Conditioned to Silence

Tom Watson questions why America as a nation seems to have such difficulty with mourning, and concludes that it is largely due to a lack of the slightest compassion in our leadership: "What we don't have to accept is the national silence that greets the dead from an administration that doesn't want photographs taken of the coffins arriving Stateside. Why don't we mourn as a nation? The reason is simple and shocking and damning: because our leaders don't care."

A part of this is also that for Americans anything other than an attitude of rah-rah happy-happy jingoism towards the military is deeply taboo. Deaths caused or suffered by the military lead to cognitive dissonance raising its ugly head. "How can we wear the white hat if our nation is at times indisciminately killing innocents?" The easiest way to deal with that dissonance is, of course, to simply ignore the charges, which manifests itself as a silence that is deafening to those who notice.

I don't blame the any particular group for this, except perhaps the Pentagon's PR department. But it is pervasive to the point of being a "fish in water" phenomenon: so prevalent that it is hardly noticed. Many (almost certainly most) Americans hate to even consider the notion that the military may at times use tactics that are morally indefensible. Americans judge how patriotic a person is by how much they love the military. Those who question the official Pentagon line are immediately and energetically labelled as traitors, hated "fifth columnists", and etc. Any reporter who asserts military criminality is zealously vilified by all "good" Americans, for such a notion is to be neither discussed nor can it even be remotely accurate.

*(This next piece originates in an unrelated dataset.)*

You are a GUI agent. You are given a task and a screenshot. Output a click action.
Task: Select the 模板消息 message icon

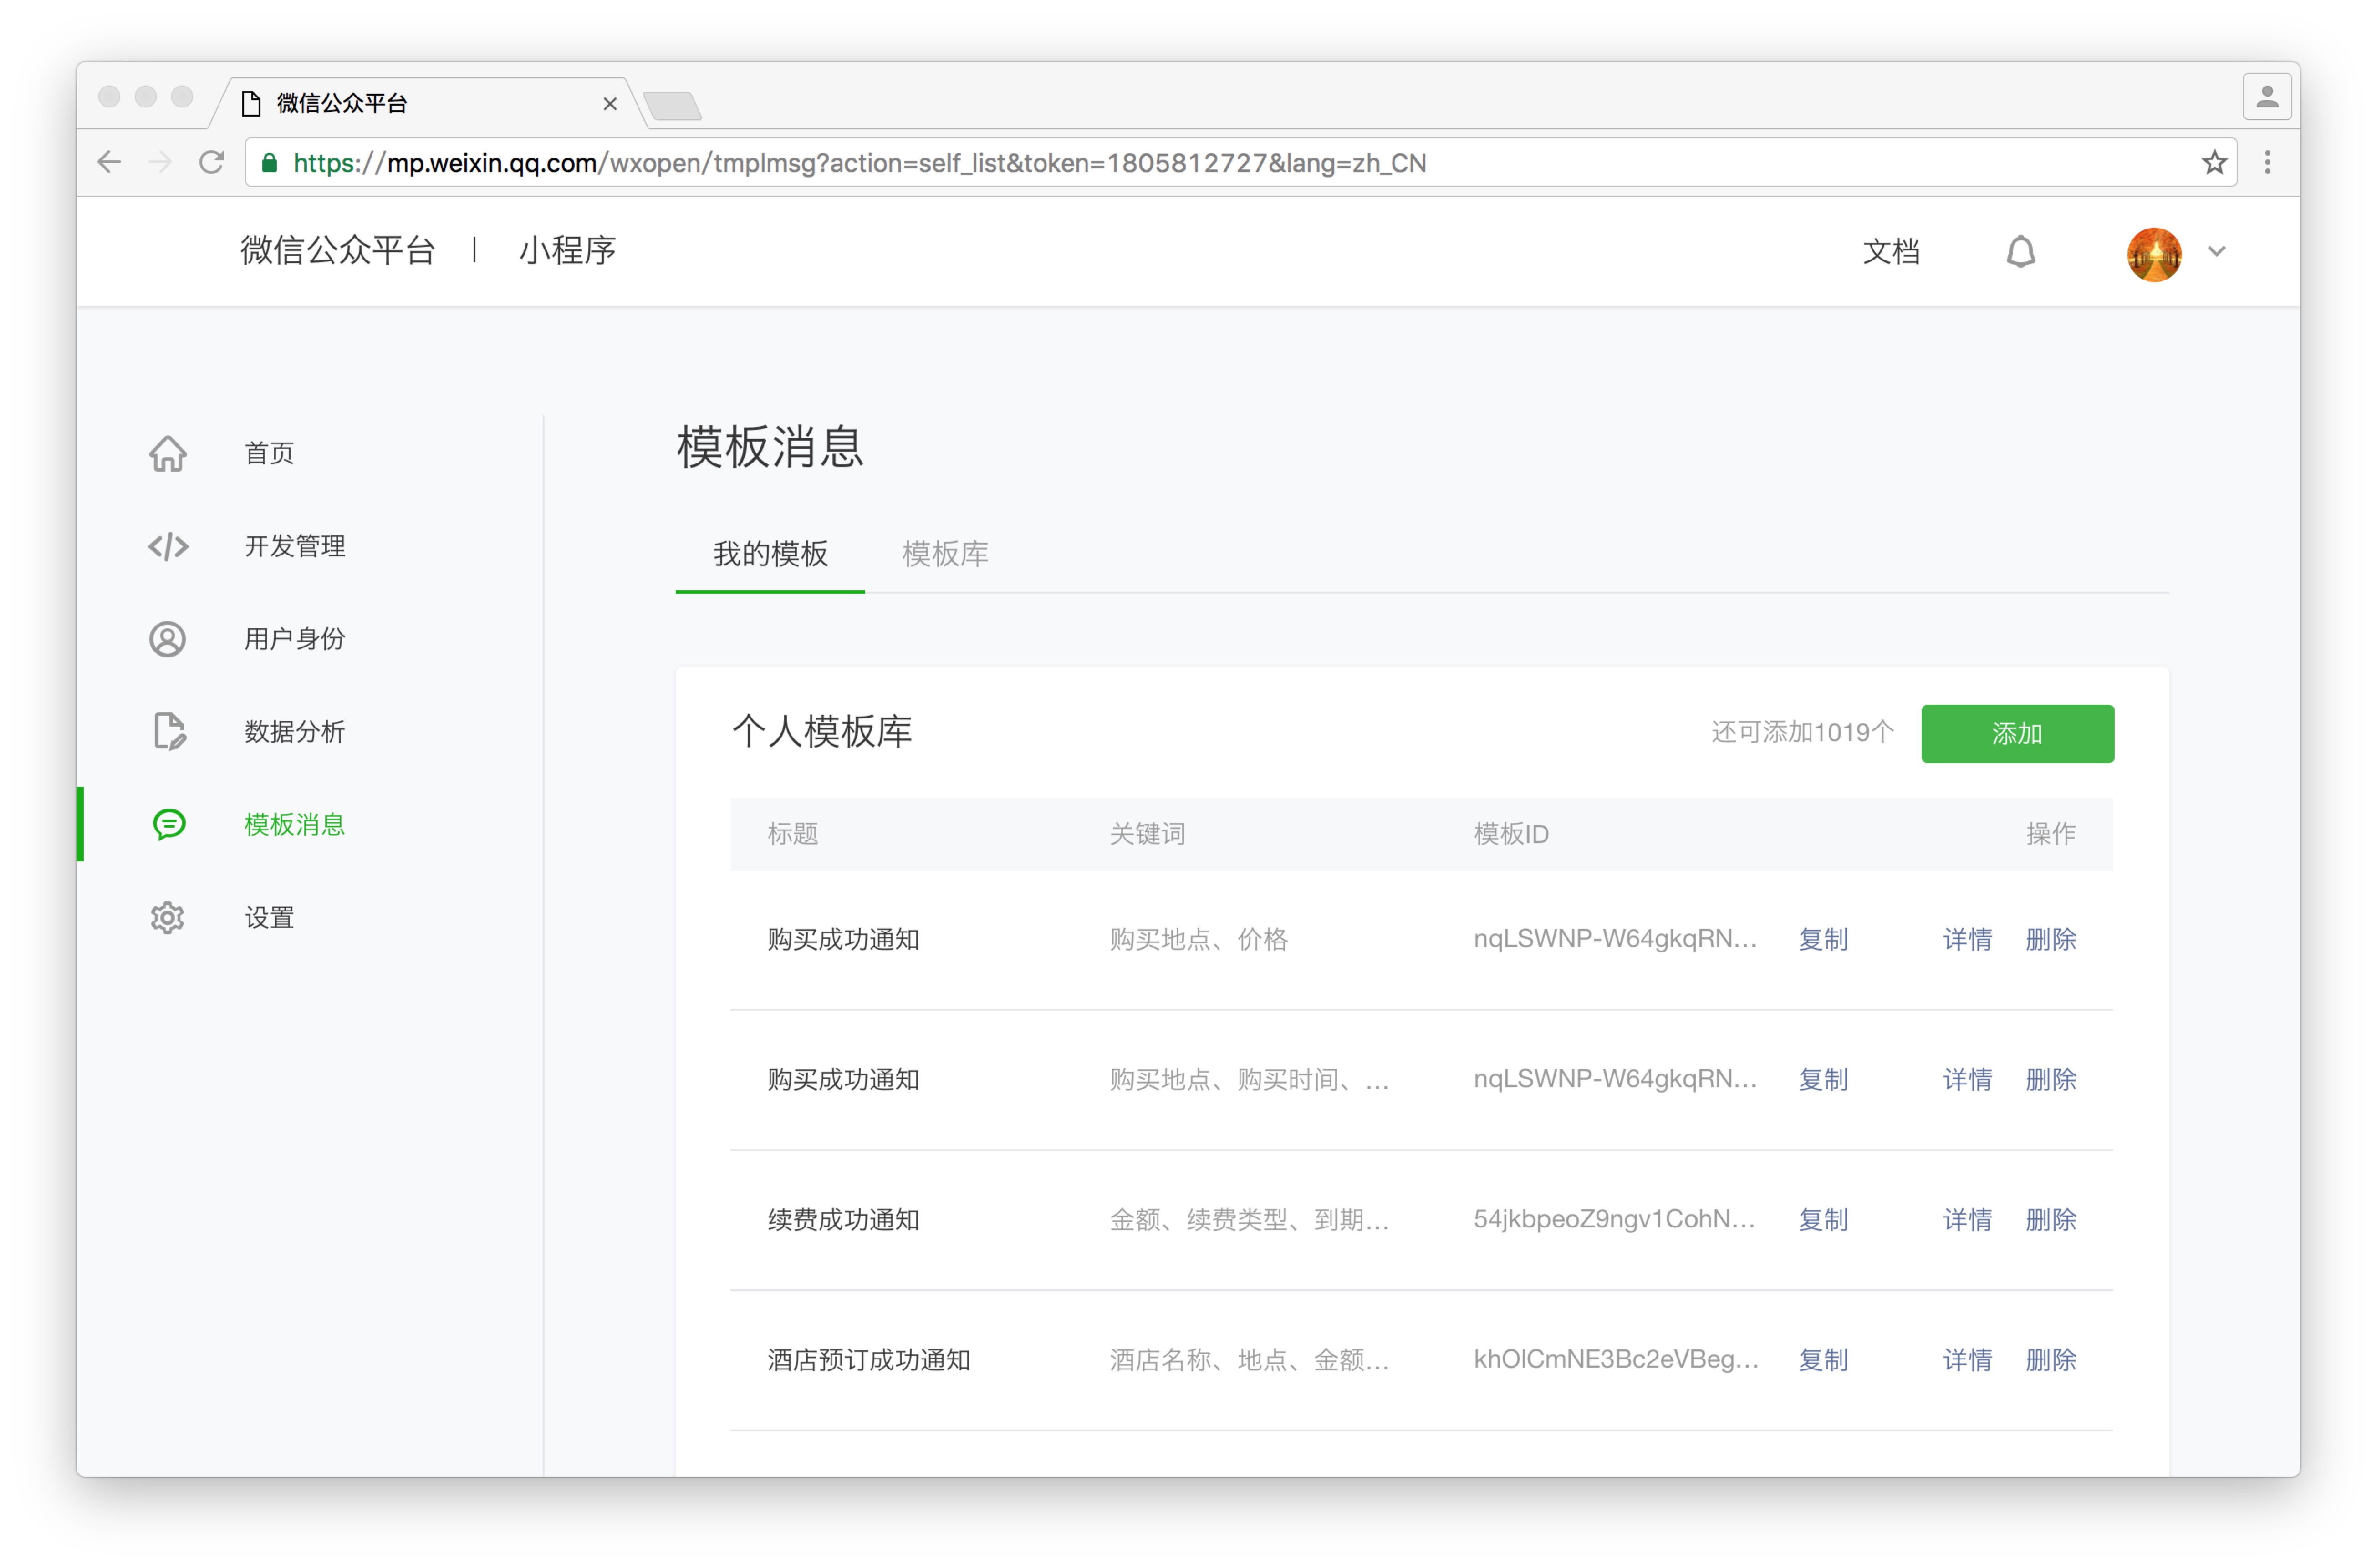click(x=168, y=824)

I fully agree with Tom that the leadership does not care about the deaths of the troops or innocent civilians, and in fact they take active steps to decrease the visibility of wartime horrors. Anything that lessens American bloodlust is to be actively eschewed, and the administration certainly has its allies to help it in that wicked task. But this has been true since World War II, when the "military industrial complex" that Eisenhower so presciently warned us about came into ascendancy. But the American people, after years of conditioning, are culpable in their own right. The causes of this silence are debatable, the silence itself is not.